I will say this for the side-long study in close mic'd junk metal abuse: it is measured. The pacing considered and sure. There is even a perceptible narrative arc to the piece, a marked tendency to skew baroque. Not content simply to leave the corroded scraps to whang where they may, a course is charted, elaborating with some deliberation through subtle gradations of crest and sigh, shove and scrape, clank and clunk.
The first movement escalates rapid-like to fairly full-up mass of full metal racket. Corroded and crusted full metal racket. Full metal racket pocked with putrescent scraps of ill-savory steel whanging their crustiest. Scrapes, scours, brief belching fits of irate clobbering clang. All of it backlit by surprisingly tasteful hush of ghostly backwashed drainbience. From this point a solid several minutes harshening up loudening up, reaching the much-anticipated eye-watering levels before suddenly crashing out, depleted of steam, drained of whack, percussive spunk and stammer sputtering to sustain itself through flaccid echoing chambers lolling disconsolately at third and then fourth remove, lengthy passage very gradually reduced to near non fidelity.
Then. The teeniest glimmerings of life. Lingering tinpot dong-loop browbeaten on the back of steadily backwashed drainbient distorto-clonk. Sudden flare-up, and there it is. BooOOOiiing. All out force, and damage. Noisome. Overpowering. The stench of it. The harsh of it. Jee-eezus. Sphinctors contract, eyes water, trousers tent. Well and deep into the screechy scorch zone, feedback rushing to join steel-on-steel clusterfuckfest. Not entirely unexpected, but quite entirely necessary I'm afraid. Particularly for hardons of the, um, harsh-headed inclination. Regret to inform said inclination that the shogun seems disinclined to keep it up for longer than needed to prove his point. Yes, shogun, it really is a big one. Yes. A fat honking one. A whopper. Yes, thank you shogun. We get it. Not sure you need to rub it everyone's face.

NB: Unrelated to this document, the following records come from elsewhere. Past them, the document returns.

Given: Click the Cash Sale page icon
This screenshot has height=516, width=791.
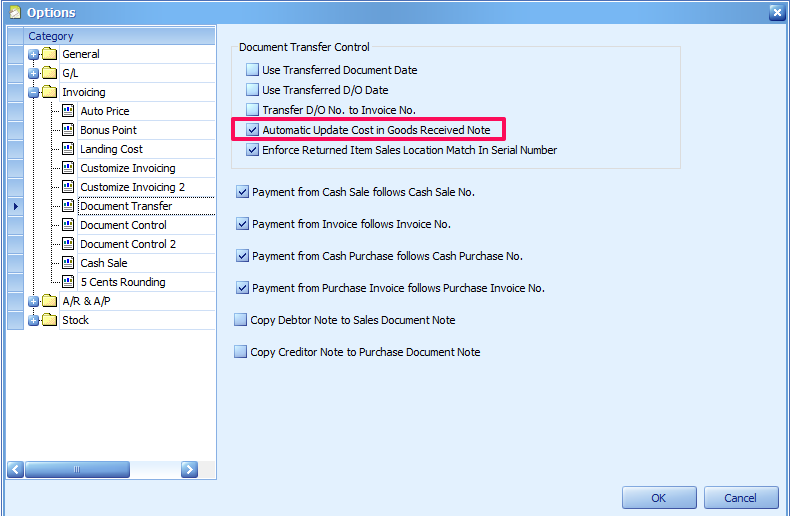Looking at the screenshot, I should tap(69, 263).
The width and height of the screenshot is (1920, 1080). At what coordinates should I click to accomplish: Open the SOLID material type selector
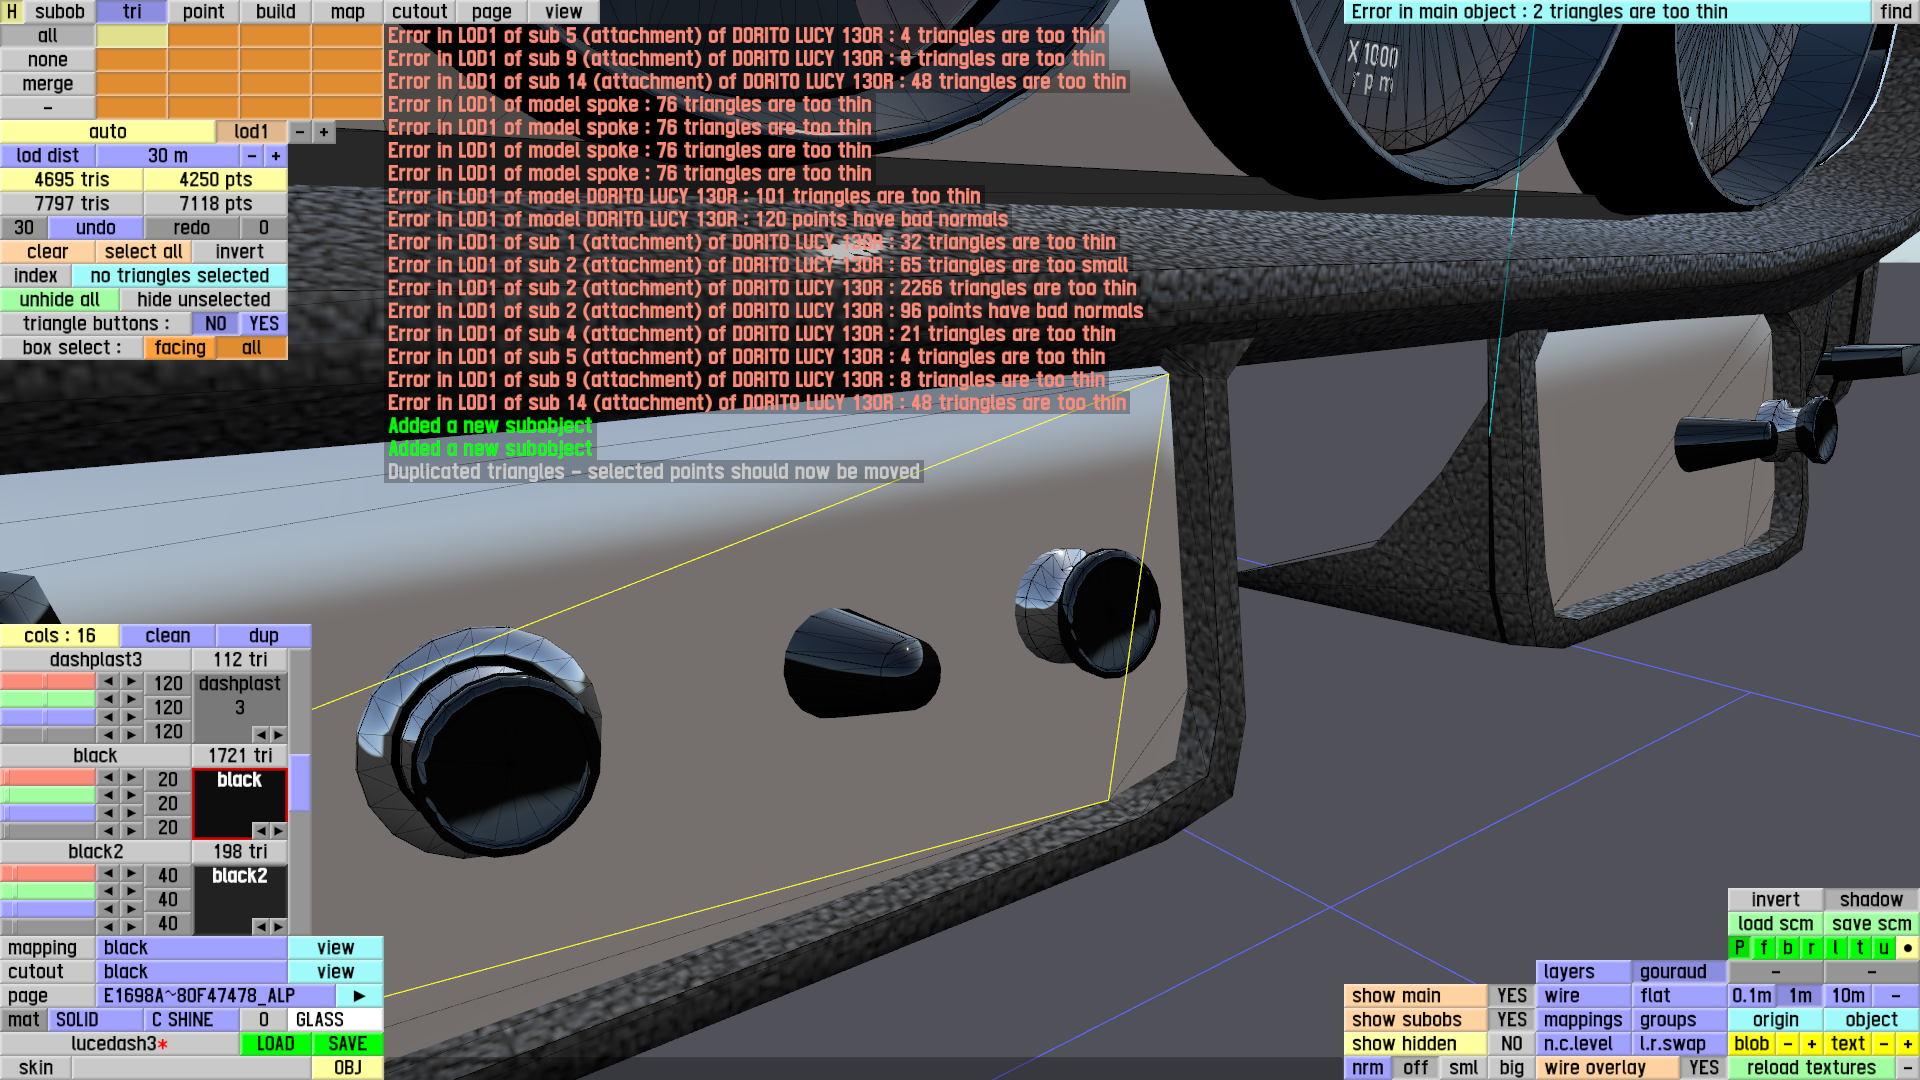[95, 1020]
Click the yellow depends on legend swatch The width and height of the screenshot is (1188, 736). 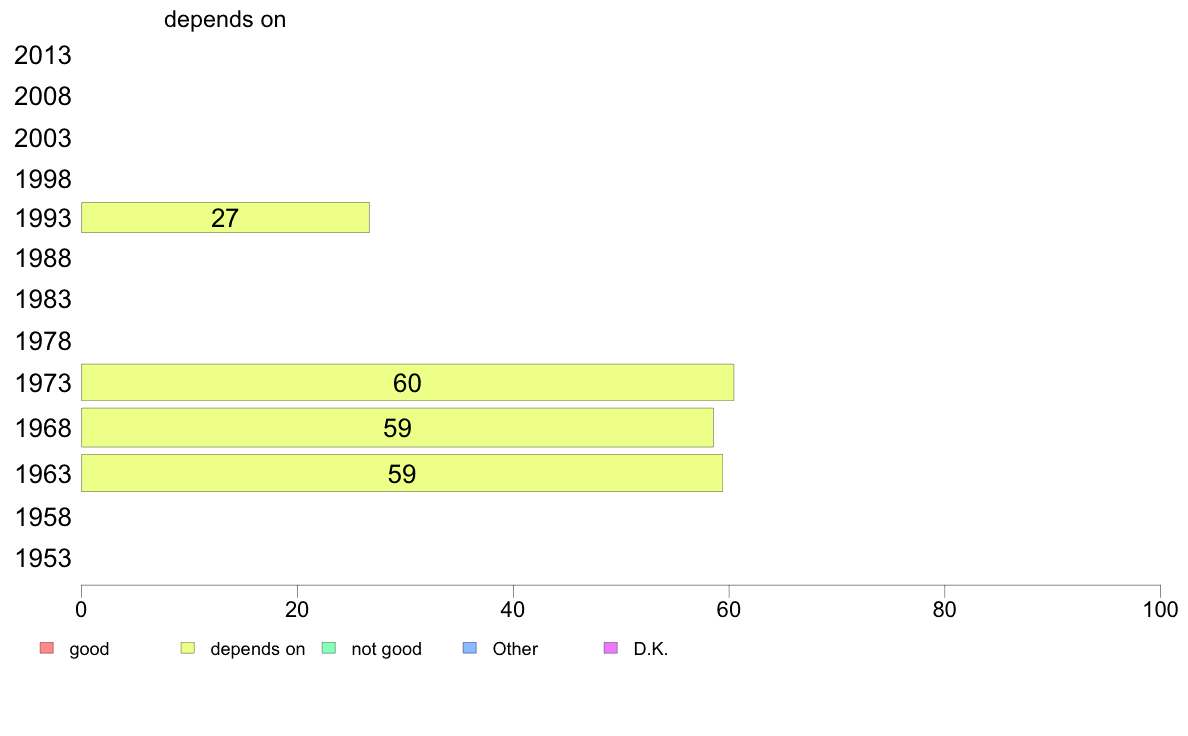click(188, 648)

So to the abrupt halving of the mast, not so much thoughtful and introspective as availing of the opportunity to hear oneself think. Here the harsher inclinations are tempered with still quite robust and full flavored denouement, no sudden moves, fat chunks of filthy festering steel whanging about right where I can see em, echo chamber flushed with backwashed streams of yellow effluent, only really petering out in the closing minute or so. Quite the tour de force if the shogun may say so himself. Or as they say in Japan 「私のホバークラフトはうなぎで満たされています」. Definitely an acquired taste, but one I'm beginning to crave. How's about we go back to my place bouncy bouncy?
Digest spew:
Violent Shogun – Taste Our Japanese Steel"My love declaration to Jaako Vanhala and Hal Hutchinson." Ain't that sweet. Not to mention just that measure tart, ferric degradation rendering rusted out and mouldering the ill-kept supply of acoustic scraps on hand. Wild, unkempt reams of corroded crusted steel scrap whanging into well-worked sphinct-holes, fenced in by distinct baroque sensibility. Un vrai travail d'amour, in all the wrong places, for all the right reasons. Metal whanging on metal. What more is there in life?